Used for **domain separation** (prevents cross-field linking, allows versioning).
---
## Behavior
* **Always produces a pseudonym.** Never pass-through.
* **Key source:**
* If `KELORA_SECRET` is **set** (non-empty): derive a master key once with Argon2id → tokens **stable across runs**.
* If unset: generate a **random ephemeral** 32-byte key once at startup → tokens **not stable across runs**.
---
## Algorithm
1. **Master key (once at startup)**
* Env set:
`master = Argon2id(secret=KELORA_SECRET, salt="kelora:v1:master", m=64MiB, t=3, p=1)`
* Env absent:
`master = 32 random bytes from CSPRNG` (ephemeral)

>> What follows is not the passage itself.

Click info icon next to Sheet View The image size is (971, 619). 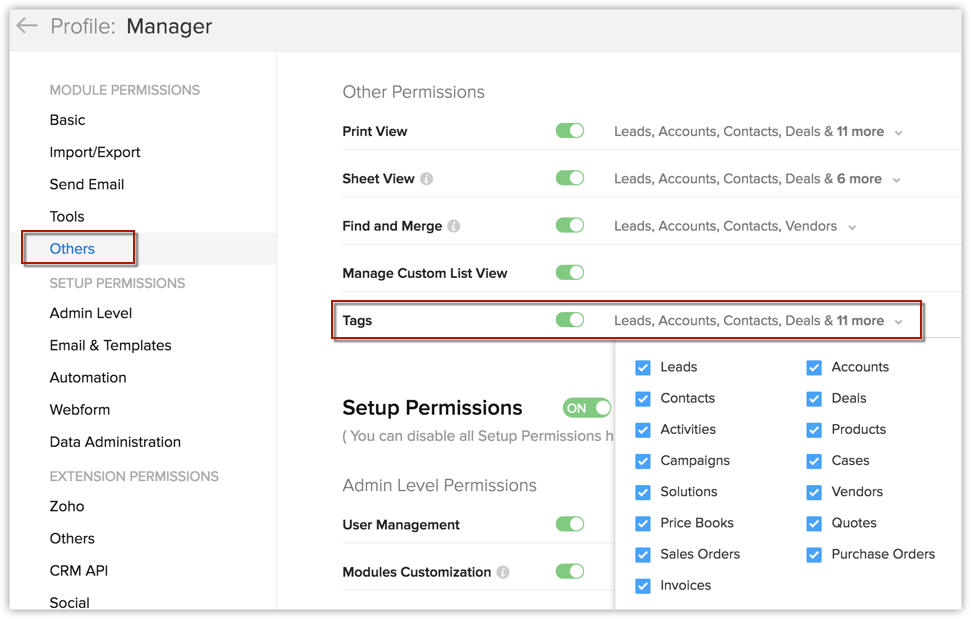[x=427, y=179]
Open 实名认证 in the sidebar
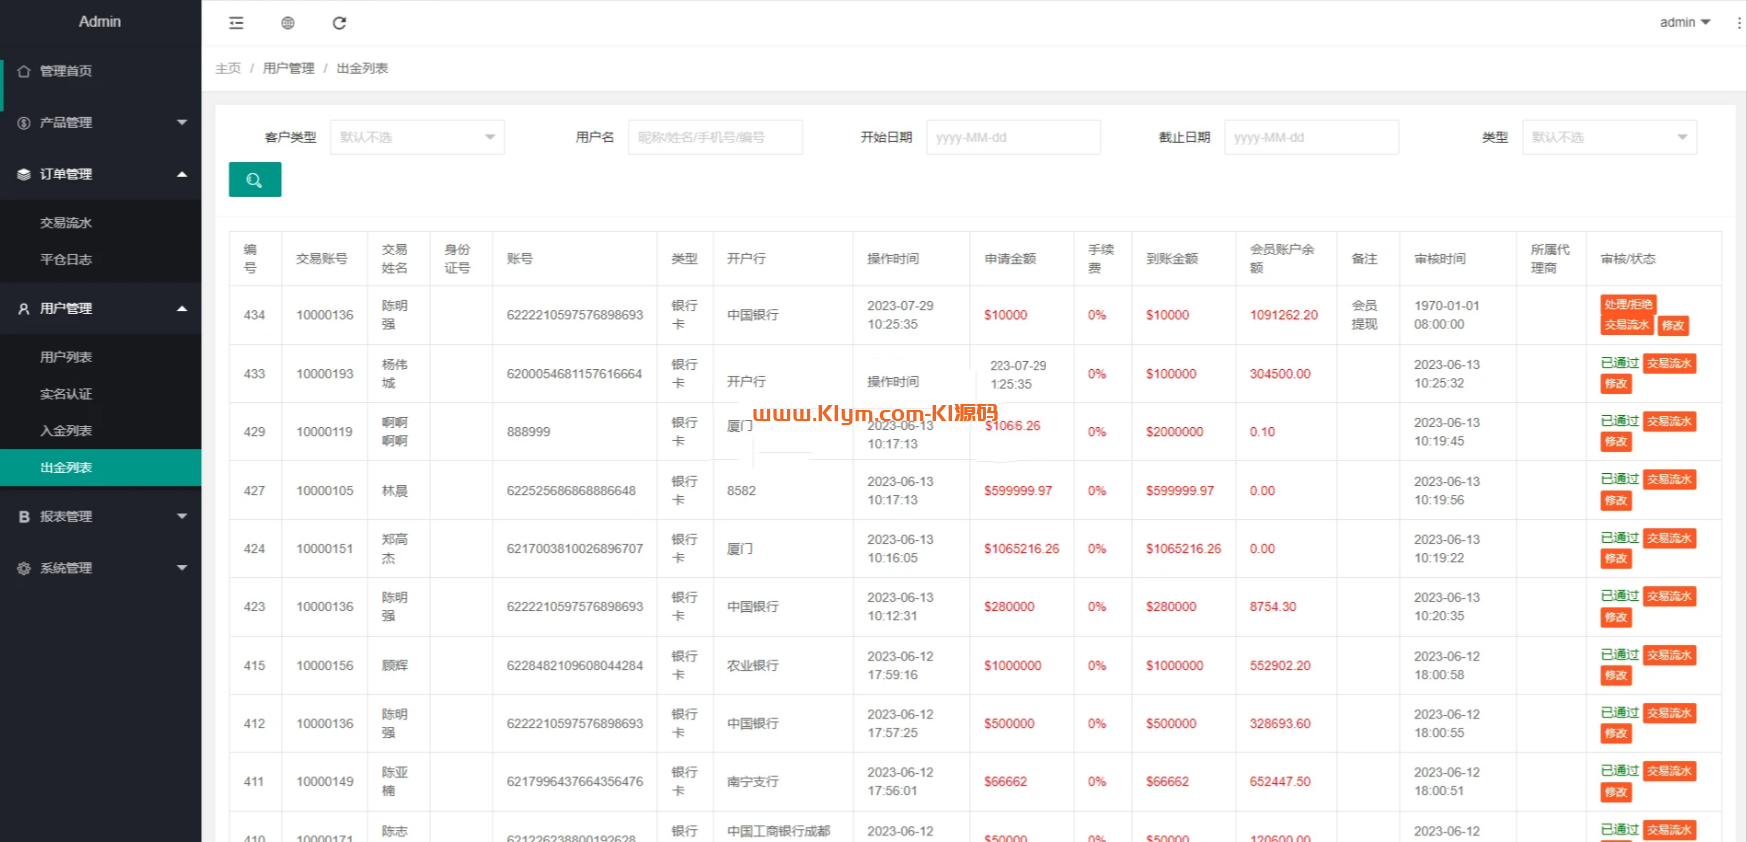The image size is (1747, 842). click(x=66, y=394)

2. **Per-domain key** (cached):
`k = HKDF-SHA256(ikm=master, info="kelora:v1:" + domain)`
3. **Token per call:**
`tag = HMAC-SHA-256(key=k, data=domain || value)`
`token = base64url_unpadded(tag)[0..24]` (fixed 24 chars)
---
## Logging (stderr, once at startup)
* Env set:
`pseudonym: ON (stable; KELORA_SECRET)`
* Env absent:
`pseudonym: ON (ephemeral; not stable)`
---
## Errors
* Empty domain → fatal: `pseudonym: domain must be non-empty`
* `KELORA_SECRET` present but empty → fatal: `KELORA_SECRET must not be empty`
* Init failures (Argon2/HKDF/HMAC) → fatal: `pseudonym init failed`
---
## Determinism & Rotation
* Same `(value, domain)` within a run → same token.
* Same `(value, domain, KELORA_SECRET)` across runs → same token.
* Changing `KELORA_SECRET` or bumping `domain` (e.g., `v1→v2`) → tokens intentionally change.
---
## Performance
* Argon2id once at startup (if env set): ~50–150 ms on modern CPUs.
* Ephemeral path: negligible startup.
* Per call: HMAC in microseconds.
---
## Acceptance Tests
1. Env absent: tokens differ across runs, match within one run.
2. Env set: tokens identical across machines for same `(value, domain, secret)`.
3. Domain separation: same secret, `pseudonym(v,"A") != pseudonym(v,"B")`.
4. Empty domain or empty secret → fatal error.
---
## Notes
* **This is pseudonymization, not anonymization.** Tokens are linkable within a domain.
* To prevent cross-linking between datasets, include dataset/export info in the domain (e.g., `"kelora:v1:email:export-2025-10-01"`).
* Output length (24 chars) balances compactness with negligible collision risk.